The final big event of the wedding was a the giant wedding feast.  This again was served on a large silver plate and intended to be eaten in a group of four.  The rice was the base for all dishes but as the feast went on the plate was refilled with various curries and entrees.  Imagine a mountain of rice, and a curry on top, that is eaten until either the curry or the rice is gone and then the mountain is rebuilt for the next course!  And the same for the next 5 or more courses it seemed the food just kept on coming!  So Much Delicious food!  

 

 After all of this celebration Raheem and I were headed home to the houseboat.  It had been a remarkable excursion and experience but there was much more to explore in this mountainous region of beauty, like the mountains for instance... TO BE CONTINUED!  Tomorrow night in this continued publishing spree!  Thanks for Reading!!




Sunday, October 4, 2015

Heartlands of India

Part 2: On the move again! Agra and Delhi


        Just left the desert city of Jaipur and am headed into some of the heartlands of India, Agra and Delhi.  Hopping the first train I can catch to Agra and then gonna try and figure a way to get to Delhi the same day when I get there.  It doesn’t look far on google maps, I'm sure I can wing it.   

There are, however, some downsides to not being able to book train tickets in advance.  

*Travel hint for India: getting tickets in advance is near impossible unless you have an Indian phone number. 

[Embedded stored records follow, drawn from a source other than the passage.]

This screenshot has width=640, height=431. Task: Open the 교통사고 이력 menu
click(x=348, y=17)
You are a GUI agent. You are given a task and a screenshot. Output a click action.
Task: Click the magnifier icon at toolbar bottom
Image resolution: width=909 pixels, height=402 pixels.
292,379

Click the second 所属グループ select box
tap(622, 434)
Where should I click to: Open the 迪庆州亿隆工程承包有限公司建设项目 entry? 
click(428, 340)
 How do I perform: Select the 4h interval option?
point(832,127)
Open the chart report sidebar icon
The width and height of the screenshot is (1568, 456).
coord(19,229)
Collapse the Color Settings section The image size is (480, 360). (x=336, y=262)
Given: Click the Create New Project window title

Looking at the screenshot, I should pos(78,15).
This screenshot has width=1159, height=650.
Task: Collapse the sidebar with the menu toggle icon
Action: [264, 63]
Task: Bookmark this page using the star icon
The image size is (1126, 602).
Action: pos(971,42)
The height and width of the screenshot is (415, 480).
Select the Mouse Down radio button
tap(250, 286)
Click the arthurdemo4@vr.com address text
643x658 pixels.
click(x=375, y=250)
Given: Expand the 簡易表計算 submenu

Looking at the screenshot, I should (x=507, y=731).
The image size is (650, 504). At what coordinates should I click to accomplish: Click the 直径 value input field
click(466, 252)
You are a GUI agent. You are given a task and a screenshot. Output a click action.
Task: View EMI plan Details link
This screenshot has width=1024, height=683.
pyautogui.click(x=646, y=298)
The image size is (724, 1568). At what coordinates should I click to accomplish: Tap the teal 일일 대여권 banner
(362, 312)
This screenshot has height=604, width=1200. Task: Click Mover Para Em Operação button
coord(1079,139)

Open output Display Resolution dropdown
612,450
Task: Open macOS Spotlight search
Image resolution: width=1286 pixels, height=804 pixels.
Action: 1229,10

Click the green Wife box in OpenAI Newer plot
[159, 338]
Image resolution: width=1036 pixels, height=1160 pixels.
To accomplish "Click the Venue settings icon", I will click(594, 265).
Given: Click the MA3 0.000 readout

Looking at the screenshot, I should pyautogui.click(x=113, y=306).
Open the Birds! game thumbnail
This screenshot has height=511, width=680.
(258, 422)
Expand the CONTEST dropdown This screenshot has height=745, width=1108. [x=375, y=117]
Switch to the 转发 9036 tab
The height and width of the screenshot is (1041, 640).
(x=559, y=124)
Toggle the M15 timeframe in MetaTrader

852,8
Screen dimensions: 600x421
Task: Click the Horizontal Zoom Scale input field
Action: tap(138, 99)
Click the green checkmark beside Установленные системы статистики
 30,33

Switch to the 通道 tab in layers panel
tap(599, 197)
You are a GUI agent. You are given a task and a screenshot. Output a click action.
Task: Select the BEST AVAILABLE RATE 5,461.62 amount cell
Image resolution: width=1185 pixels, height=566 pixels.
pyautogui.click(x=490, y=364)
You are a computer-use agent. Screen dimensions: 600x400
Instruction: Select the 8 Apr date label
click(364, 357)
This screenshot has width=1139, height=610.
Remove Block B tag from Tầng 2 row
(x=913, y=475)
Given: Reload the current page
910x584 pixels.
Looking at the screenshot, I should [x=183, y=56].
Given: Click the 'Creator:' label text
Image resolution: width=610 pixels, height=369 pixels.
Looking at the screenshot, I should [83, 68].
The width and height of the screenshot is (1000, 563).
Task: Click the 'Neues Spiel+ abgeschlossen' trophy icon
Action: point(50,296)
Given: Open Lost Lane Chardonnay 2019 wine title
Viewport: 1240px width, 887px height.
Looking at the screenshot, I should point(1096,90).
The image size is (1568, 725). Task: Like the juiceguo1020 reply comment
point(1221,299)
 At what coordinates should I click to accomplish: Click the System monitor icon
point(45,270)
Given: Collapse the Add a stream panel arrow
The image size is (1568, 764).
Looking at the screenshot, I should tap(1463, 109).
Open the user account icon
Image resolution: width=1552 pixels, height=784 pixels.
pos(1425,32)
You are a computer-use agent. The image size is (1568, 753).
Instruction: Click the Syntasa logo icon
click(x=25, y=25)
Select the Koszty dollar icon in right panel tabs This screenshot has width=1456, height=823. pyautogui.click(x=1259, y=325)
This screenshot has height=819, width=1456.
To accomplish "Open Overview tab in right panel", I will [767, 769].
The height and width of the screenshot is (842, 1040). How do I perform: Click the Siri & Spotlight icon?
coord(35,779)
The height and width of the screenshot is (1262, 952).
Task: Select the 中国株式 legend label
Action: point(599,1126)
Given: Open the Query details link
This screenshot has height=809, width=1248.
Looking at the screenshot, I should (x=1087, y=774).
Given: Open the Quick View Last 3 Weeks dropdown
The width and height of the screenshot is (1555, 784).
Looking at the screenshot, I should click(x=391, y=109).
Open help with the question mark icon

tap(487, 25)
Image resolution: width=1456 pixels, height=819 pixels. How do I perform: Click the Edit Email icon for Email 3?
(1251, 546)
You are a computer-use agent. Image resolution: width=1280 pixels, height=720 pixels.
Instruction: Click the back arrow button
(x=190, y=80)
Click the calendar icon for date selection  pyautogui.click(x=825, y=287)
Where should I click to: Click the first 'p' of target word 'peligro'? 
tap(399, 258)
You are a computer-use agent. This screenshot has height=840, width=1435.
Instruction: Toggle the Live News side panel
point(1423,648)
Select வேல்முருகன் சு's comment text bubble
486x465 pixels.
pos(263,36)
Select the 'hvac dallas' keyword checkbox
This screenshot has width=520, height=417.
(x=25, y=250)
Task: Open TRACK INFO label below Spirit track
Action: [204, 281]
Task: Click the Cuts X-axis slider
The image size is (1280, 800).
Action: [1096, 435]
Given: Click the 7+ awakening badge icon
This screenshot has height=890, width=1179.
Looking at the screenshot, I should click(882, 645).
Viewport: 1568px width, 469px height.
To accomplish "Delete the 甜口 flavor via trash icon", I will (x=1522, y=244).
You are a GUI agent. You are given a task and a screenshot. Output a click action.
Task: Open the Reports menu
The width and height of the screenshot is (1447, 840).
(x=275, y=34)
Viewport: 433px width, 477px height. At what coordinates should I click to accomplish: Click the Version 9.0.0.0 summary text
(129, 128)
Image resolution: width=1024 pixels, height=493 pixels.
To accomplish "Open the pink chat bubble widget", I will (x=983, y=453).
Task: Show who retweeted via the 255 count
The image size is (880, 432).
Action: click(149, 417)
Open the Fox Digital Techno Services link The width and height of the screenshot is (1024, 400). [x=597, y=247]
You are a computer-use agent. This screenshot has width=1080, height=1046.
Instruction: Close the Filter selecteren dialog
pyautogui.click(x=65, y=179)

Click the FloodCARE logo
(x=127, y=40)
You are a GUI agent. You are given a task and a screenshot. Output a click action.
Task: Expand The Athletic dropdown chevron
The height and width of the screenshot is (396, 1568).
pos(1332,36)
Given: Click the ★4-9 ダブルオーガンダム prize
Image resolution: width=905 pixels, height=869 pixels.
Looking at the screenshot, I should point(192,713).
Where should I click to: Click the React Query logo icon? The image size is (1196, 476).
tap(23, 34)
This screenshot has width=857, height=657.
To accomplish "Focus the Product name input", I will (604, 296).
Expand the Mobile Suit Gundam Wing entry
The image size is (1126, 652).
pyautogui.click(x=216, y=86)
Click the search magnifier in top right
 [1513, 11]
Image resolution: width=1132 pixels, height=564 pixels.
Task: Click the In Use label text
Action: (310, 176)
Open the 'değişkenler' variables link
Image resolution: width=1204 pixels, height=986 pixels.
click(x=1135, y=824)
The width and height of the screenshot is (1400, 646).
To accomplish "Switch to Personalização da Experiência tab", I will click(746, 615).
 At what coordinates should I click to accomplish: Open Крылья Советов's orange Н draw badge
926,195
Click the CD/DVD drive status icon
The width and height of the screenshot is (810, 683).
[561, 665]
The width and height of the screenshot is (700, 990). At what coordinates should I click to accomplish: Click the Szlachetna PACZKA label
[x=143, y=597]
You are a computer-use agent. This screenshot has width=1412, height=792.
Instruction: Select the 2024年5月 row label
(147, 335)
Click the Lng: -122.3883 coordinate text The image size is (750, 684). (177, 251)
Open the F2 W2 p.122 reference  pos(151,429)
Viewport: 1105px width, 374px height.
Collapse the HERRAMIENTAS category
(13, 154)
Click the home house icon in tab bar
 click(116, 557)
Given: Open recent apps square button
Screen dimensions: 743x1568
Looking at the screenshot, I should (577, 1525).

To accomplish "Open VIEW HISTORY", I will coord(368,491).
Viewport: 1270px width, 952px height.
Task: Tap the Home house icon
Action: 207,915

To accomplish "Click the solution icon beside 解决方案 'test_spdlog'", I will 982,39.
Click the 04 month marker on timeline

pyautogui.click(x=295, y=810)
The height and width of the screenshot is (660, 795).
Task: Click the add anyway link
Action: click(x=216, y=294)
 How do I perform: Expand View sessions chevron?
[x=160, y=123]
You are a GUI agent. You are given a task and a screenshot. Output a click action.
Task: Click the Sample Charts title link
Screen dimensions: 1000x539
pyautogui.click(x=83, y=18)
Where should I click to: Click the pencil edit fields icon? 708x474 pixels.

I settled for a general ticket for the 5 hour train ride to Agra.  I imagined I could put up with any condition for 5 hours and...it was all they really had left. Now, a general ticket in most places isn’t too bad…however, this is India and in India general ticket means literally fighting my way on to the train. (grabbing the door rail before the train stopped and then pulling my way on, past the others trying to claw their way on around me)... I realized all the seats were already full and grabbed a spot on the metal shelf above the seats.  I was lucky to find this spot as well, since all the shelves filled up in minutes and everyone else...was stuck standing.  You don’t want to even imagine trying to use a toilet on one of these things!  This made for a very long and sweaty 5 hour trip...
Classic Indian train toilet.  Imagine using one of these while sick as a dog on a bumpy train...Fun times
          Finally I arrived in Agra, feeling sick and sweaty but determined to both find this famous building and then head out of town to make it to Delhi.  I stopped in the train station to check tickets but before I got anywhere a rickshaw driver came up and started a conversation.  He tells me he can take me to the Taj Mahal, get me a bus to Delhi, and even hook me up with a hotel room, all through a friend he had in town.  I thought about it for a while, but, after realizing I wouldn’t get to Delhi until midnight with the train, I figured I may as well go for it.  He charged a huge tourist price of 500 rupees for the ride but I wasn’t in the mood to argue so I went for it anyway and we were off! 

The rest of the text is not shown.